__ASSIGNED TASK__
Omit the pictures while printing every entry below exactly as given.

(Screenshot grounding data)

§ §

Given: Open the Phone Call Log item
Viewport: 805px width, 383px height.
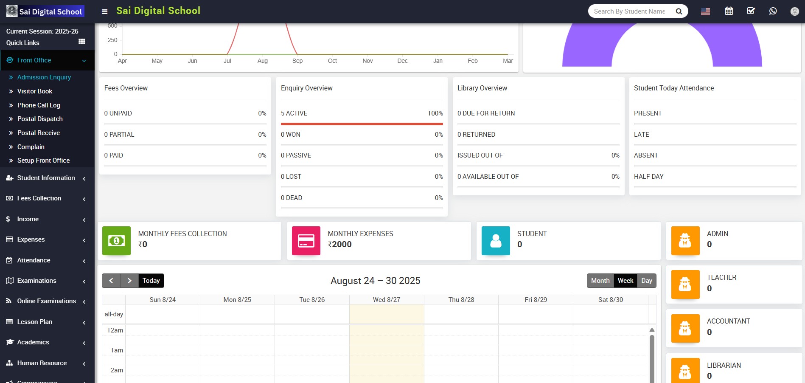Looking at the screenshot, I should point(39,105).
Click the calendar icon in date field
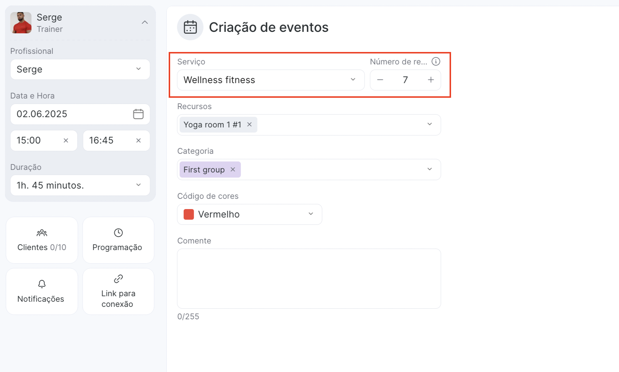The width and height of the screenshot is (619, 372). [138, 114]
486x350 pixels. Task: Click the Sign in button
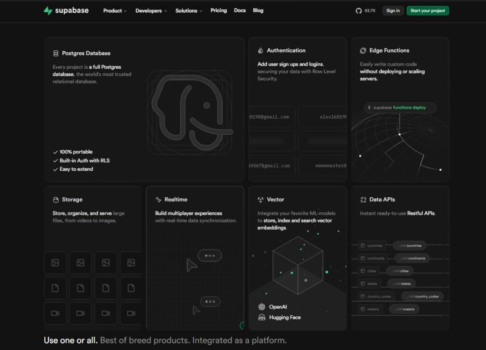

§ §

__ANSWER BELOW__
Given: Open the Phone Call Log item
Viewport: 805px width, 383px height.
Looking at the screenshot, I should point(39,105).
Click the calendar icon in date field
The width and height of the screenshot is (619, 372). [138, 114]
486x350 pixels. Task: Click the Sign in button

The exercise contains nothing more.